**ABOUT THIS EXERCISE**. The data that follows is to be copied exactly, with each image removed.

**GIVEN DATA**.

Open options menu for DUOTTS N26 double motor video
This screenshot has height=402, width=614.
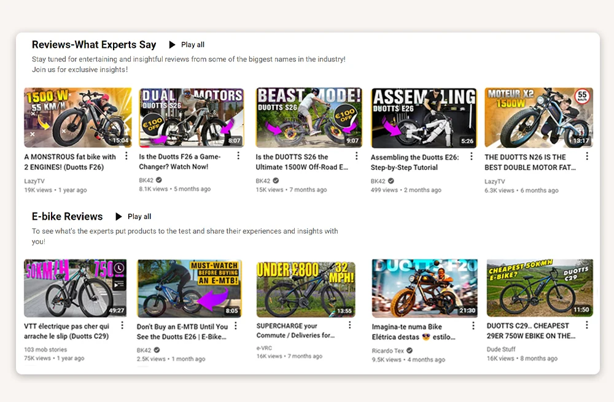tap(586, 157)
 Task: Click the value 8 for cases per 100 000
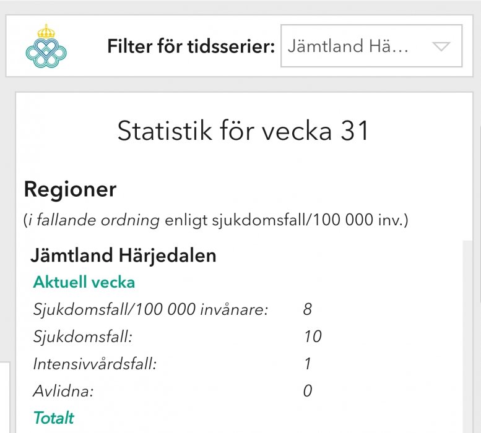308,309
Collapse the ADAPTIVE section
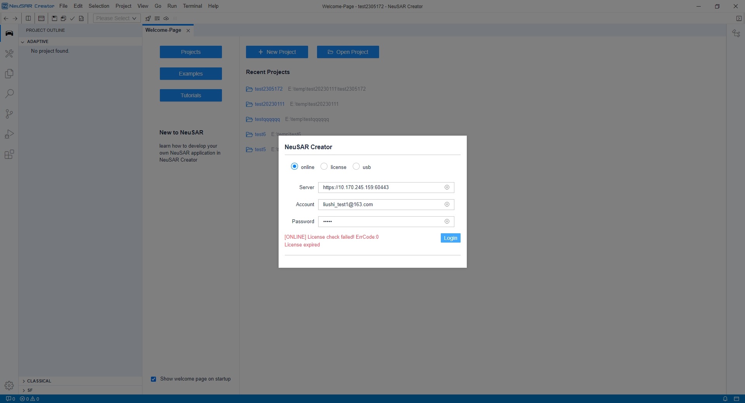This screenshot has height=403, width=745. (38, 41)
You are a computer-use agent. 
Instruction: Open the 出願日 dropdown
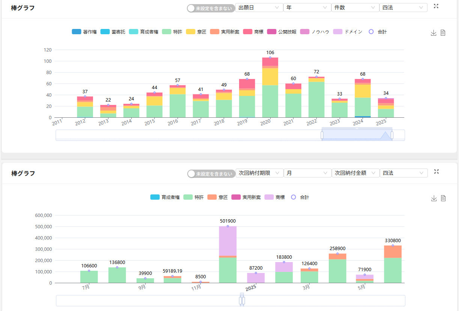tap(259, 8)
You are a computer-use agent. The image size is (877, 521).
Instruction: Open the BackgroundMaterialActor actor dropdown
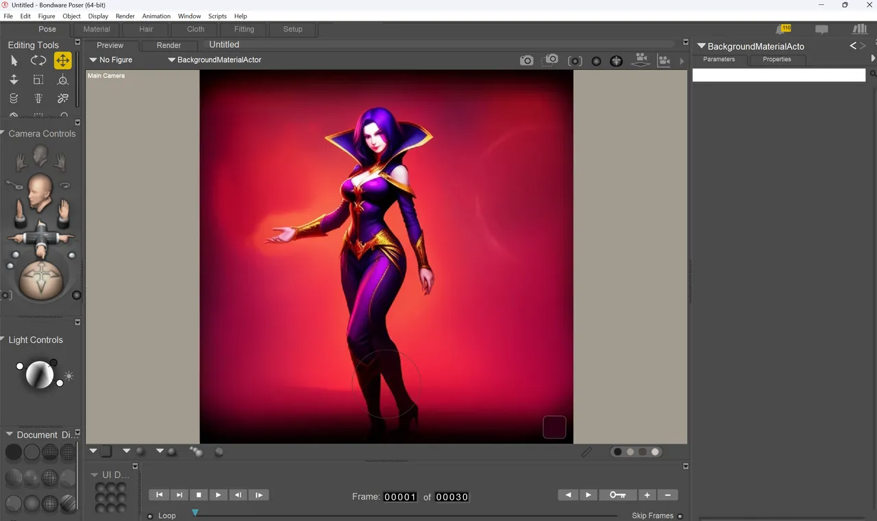(214, 60)
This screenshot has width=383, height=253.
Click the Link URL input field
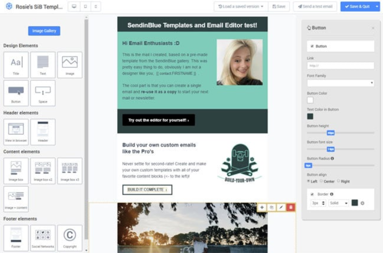340,66
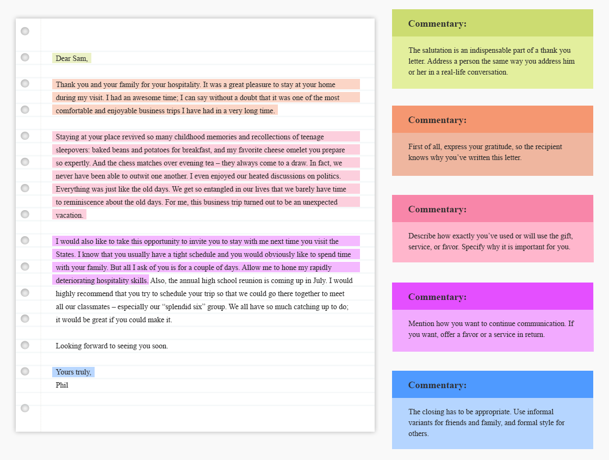Select the radio button next to "Thank you and your family"
The width and height of the screenshot is (609, 460).
[x=24, y=83]
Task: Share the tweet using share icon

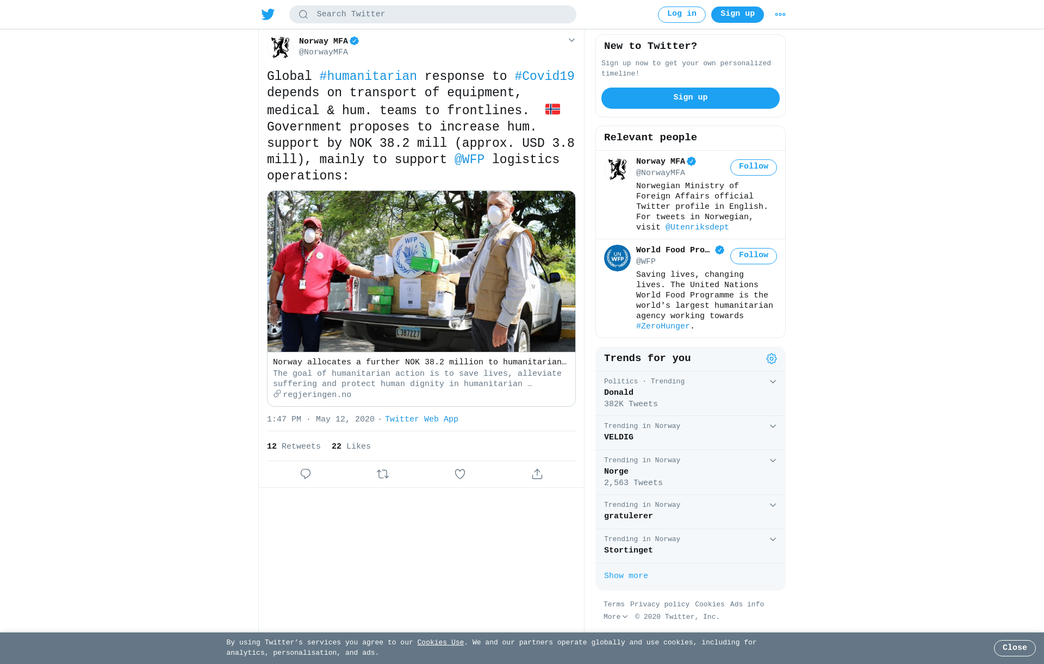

**EXPECTED ANSWER**.
Open options menu for DUOTTS N26 double motor video
This screenshot has height=402, width=614.
tap(586, 157)
 Task: Click the value 8 for cases per 100 000
308,309
Collapse the ADAPTIVE section
This screenshot has height=403, width=745. (38, 41)
You are a computer-use agent. 
Instruction: Open the 出願日 dropdown
tap(259, 8)
You are a computer-use agent. The image size is (877, 521).
Instruction: Open the BackgroundMaterialActor actor dropdown
(214, 60)
This screenshot has width=383, height=253.
Click the Link URL input field
340,66
Select the radio button next to "Thank you and your family"
The width and height of the screenshot is (609, 460).
[x=24, y=83]
Task: Share the tweet using share icon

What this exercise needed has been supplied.